Records from a data source
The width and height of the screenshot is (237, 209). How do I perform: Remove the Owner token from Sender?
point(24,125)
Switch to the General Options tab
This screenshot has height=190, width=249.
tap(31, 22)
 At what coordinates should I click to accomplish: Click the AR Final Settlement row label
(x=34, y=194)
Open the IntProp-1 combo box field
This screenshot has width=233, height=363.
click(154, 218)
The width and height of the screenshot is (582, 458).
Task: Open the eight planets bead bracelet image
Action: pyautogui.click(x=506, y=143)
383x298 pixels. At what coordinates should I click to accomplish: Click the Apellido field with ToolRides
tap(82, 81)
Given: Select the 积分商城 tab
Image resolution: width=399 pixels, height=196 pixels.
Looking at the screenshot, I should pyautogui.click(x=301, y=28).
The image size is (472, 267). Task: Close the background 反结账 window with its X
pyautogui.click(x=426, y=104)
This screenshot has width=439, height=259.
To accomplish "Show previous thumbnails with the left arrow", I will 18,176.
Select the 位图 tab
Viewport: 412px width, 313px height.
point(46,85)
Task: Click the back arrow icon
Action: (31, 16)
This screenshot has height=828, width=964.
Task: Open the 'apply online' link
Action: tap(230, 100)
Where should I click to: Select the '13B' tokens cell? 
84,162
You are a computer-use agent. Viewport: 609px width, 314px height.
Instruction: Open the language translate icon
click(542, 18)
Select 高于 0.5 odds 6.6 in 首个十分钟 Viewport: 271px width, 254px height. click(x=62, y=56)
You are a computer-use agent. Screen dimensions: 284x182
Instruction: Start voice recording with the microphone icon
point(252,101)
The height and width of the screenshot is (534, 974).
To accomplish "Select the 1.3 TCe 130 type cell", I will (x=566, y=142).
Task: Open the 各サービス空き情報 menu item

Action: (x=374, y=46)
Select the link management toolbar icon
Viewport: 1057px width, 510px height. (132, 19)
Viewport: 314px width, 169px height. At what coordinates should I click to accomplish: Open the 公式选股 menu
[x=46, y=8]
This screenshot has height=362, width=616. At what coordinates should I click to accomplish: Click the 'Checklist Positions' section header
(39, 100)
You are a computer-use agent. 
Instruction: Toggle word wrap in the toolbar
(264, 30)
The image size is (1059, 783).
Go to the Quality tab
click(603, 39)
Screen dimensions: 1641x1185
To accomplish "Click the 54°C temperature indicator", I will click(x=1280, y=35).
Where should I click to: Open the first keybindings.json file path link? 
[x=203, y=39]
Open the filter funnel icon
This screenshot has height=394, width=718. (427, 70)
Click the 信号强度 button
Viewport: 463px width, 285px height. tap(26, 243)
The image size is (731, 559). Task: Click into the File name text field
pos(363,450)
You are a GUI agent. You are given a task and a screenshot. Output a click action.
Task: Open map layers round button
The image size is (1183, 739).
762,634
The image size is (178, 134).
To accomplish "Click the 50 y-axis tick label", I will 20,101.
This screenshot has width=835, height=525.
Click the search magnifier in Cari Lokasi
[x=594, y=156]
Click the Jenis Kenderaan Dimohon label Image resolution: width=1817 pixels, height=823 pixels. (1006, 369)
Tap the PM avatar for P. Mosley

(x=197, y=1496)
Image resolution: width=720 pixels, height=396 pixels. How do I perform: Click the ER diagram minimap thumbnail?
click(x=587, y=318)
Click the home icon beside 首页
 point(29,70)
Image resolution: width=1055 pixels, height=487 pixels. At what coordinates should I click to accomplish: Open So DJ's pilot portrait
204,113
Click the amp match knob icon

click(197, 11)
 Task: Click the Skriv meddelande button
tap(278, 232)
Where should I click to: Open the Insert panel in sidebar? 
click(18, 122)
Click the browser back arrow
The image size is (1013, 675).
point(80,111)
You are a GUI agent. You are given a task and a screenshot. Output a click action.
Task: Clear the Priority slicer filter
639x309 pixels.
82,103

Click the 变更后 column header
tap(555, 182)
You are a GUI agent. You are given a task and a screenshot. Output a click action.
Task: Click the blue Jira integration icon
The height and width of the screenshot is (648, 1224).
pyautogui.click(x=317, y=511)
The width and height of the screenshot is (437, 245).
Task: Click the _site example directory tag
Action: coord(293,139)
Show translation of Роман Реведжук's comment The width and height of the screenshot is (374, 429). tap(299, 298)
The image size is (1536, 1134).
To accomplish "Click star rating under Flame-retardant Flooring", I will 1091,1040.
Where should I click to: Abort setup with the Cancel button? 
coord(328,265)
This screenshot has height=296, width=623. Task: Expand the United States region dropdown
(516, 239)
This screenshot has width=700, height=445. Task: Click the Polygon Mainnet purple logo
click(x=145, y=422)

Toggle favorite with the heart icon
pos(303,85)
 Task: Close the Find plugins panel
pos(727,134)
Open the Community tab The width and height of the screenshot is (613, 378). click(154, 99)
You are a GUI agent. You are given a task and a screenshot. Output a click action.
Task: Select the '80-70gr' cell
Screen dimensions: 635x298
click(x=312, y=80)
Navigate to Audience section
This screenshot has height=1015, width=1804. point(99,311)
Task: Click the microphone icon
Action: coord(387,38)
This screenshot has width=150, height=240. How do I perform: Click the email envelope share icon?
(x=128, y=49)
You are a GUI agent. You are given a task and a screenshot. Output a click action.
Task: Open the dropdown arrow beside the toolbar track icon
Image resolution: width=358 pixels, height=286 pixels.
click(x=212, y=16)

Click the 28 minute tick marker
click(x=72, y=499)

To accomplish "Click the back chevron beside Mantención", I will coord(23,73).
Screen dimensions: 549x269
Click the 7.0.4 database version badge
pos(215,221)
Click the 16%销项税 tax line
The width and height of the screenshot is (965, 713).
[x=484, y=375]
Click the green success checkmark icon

• **What you have to do**
Reproduce exactly the entries above, limited to the lines from the one with "The image size is (731, 559)." through the one with "Click the Jenis", both included.

• **Finished exercise**
The image size is (731, 559). Task: Click into the File name text field
pos(363,450)
You are a GUI agent. You are given a task and a screenshot. Output a click action.
Task: Open map layers round button
The image size is (1183, 739).
762,634
The image size is (178, 134).
To accomplish "Click the 50 y-axis tick label", I will 20,101.
This screenshot has width=835, height=525.
Click the search magnifier in Cari Lokasi
[x=594, y=156]
Click the Jenis Kenderaan Dimohon label Image resolution: width=1817 pixels, height=823 pixels. (1006, 369)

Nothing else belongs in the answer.